Harbor-backed resources embed spec.deletionPolicy.

Available values:

  • Delete
  • Orphan

Delete is the default.

Delete

With deletionPolicy: Delete, the operator tries to clean up the corresponding Harbor-side object before removing the Kubernetes finalizer.

This is the normal managed-lifecycle mode.

Orphan

With deletionPolicy: Orphan, the operator removes the Kubernetes finalizer even if Harbor cleanup cannot be completed.

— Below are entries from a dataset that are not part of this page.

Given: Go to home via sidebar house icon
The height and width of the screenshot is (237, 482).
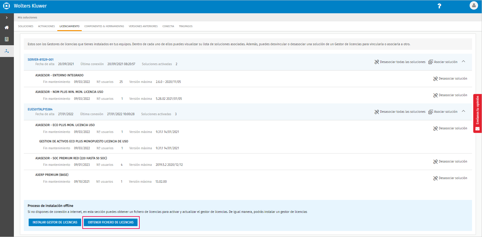Looking at the screenshot, I should click(7, 27).
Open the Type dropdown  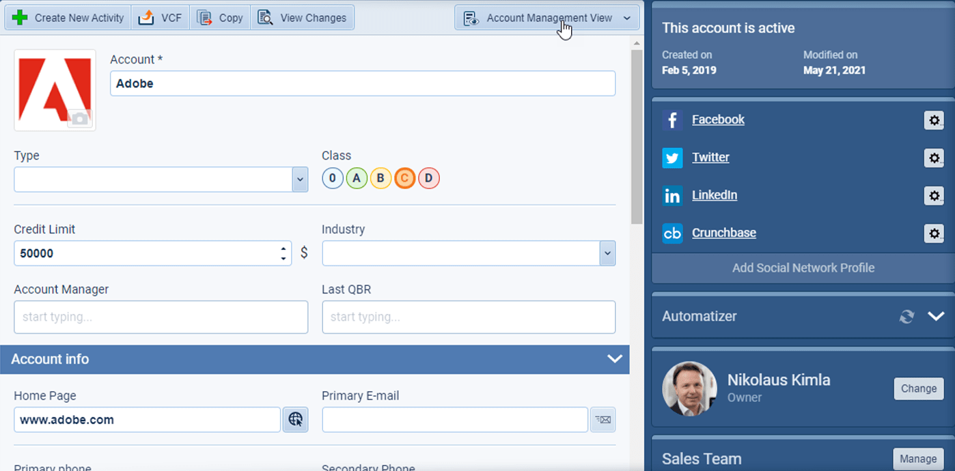(299, 179)
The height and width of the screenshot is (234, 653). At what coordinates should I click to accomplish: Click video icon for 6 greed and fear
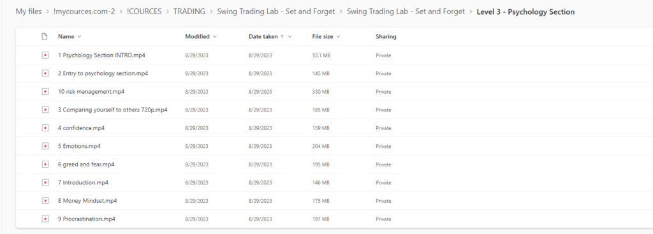45,165
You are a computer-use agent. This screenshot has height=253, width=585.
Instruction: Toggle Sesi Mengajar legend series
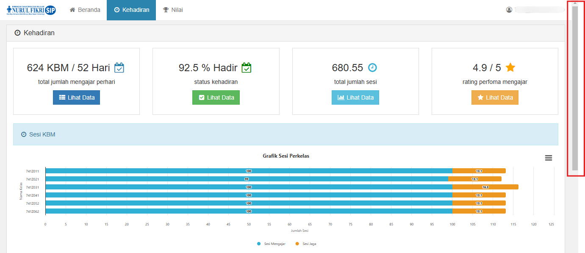(271, 244)
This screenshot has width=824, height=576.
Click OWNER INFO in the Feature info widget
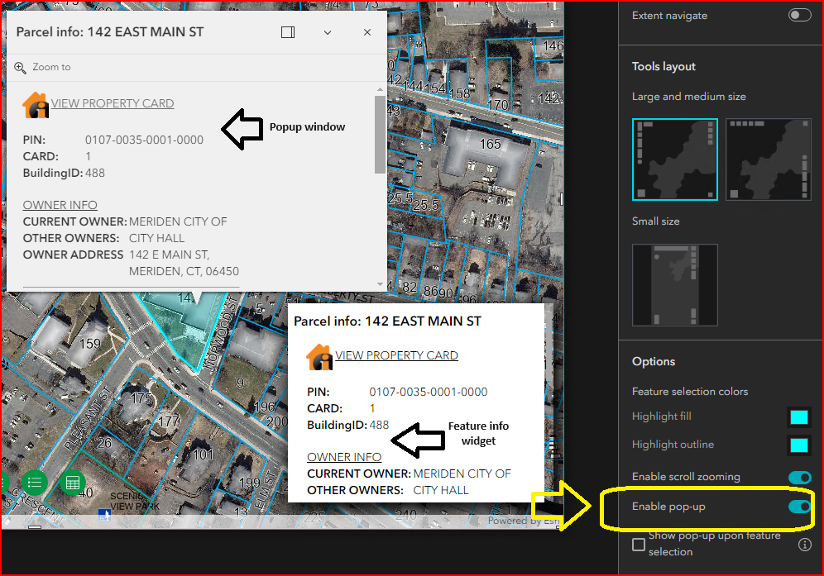pos(343,456)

This is the break-glass mode when you need the Kubernetes object gone even though Harbor cleanup is impossible or undesirable.

Connection Deleted First

If the referenced connection object disappears first:

  • resources that still need Harbor-side cleanup can remain in Terminating under Delete
  • setting Orphan allows them to be deleted from Kubernetes without Harbor cleanup

Robot Secret Ownership

Robot credentials are operator-managed output:

  • the operator writes the destination secret
  • the secret is not used as an input password source
  • unrelated pre-existing secrets are not silently adopted

Singleton Ownership

The following map to singleton Harbor APIs:

  • Configuration
  • GCSchedule
  • PurgeAuditSchedule
  • ScanAllSchedule

Only one CR may own each singleton API per Harbor instance. If multiple CRs target the same Harbor instance for the same singleton API, the oldest CR remains owner and the others report a conflict.